Question

How to: Creating a View of Your Customer Without a Dedicated Customer ETL

  • 30 October 2019
  • 0 replies
  • 296 views

Userlevel 2

How to: Creating a View of your Customer Without a Dedicated Customer Data Feed


Originally authored for Looker 6.22.12


Business Requirement:


Your business intelligence platform is by necessity a low-cost application. Budgets for enhancements and additional data sources are very limited. Business users have requested insight into customer behavior but your database does not currently have a CRM-sourced data feed. You will need to use the data available in your sales history table to provide the most insight possible.


Technical Pre-Requisites/Assumptions:


This write up is intended for a technical audience. The write up assumes a strong understanding of LookML as well as write privileges for your instance. All SQL is written for BigQuery.

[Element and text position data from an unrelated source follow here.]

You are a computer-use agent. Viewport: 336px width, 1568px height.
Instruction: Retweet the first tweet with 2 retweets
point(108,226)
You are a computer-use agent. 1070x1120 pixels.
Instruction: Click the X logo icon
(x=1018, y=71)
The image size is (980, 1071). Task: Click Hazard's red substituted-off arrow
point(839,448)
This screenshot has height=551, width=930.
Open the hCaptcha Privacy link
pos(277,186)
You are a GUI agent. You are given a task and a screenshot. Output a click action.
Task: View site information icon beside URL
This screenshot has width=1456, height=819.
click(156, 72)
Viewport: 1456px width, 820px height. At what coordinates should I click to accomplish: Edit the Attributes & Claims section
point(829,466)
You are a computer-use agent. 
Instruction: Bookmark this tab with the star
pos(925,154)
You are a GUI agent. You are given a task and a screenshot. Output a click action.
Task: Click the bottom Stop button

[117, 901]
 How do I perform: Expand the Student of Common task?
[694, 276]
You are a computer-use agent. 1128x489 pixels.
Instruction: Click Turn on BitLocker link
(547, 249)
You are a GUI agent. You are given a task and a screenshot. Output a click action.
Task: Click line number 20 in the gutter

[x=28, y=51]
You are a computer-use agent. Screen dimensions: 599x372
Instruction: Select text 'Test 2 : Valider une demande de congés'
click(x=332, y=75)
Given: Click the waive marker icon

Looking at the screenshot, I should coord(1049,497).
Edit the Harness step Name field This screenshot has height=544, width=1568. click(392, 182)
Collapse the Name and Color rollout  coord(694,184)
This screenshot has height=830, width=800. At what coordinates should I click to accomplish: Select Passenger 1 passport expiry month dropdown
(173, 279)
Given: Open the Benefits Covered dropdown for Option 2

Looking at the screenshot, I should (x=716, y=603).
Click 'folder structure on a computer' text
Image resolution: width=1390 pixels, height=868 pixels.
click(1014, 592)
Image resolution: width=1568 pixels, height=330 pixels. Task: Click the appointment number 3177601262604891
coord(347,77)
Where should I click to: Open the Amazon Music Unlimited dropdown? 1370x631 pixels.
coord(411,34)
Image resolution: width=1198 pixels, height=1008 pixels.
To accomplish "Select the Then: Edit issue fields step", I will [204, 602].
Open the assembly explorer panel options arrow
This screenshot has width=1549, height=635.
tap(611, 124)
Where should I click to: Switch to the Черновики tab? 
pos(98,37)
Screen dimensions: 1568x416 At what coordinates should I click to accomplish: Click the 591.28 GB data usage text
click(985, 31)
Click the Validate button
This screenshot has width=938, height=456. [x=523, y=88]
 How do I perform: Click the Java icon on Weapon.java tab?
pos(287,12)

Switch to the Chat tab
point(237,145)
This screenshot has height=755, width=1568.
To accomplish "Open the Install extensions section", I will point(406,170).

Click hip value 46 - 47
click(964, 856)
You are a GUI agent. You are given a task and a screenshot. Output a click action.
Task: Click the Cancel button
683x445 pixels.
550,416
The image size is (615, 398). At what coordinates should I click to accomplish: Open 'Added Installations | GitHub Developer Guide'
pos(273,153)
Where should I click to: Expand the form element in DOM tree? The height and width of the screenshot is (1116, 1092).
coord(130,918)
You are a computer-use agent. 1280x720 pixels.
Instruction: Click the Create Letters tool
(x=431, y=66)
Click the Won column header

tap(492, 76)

Although this example is taken from a physical retail and ecommerce business, the approach could be applied to any business in which your sales history contains a key for customer (this could be email, customer name, a foreign key to your CRM system, etc.).


Step 1: Writing the query to define your customer PDT


Author the query that will populate your customer PDT. The code below uses a query/sub-query to this effect:


Sub-query: This query pulls the key for customer and all associated transactions in order (notice the application of the dense_rank( function). Pay special attention to the where clause as it helps to cleanse the data somewhat (disregards invalid or null email addresses, etc.).


Query: Based on the results of the sub-query this outer statement aggregates the results at a customer level and begins to expose insightful customer data points.


The code below assumes the following data structure:



  • date and time are held in separate fields

  • email is the Looker primary key for customer

  • only two different ‘channels’ of consumption exist (physical retail store vs. ecommerce)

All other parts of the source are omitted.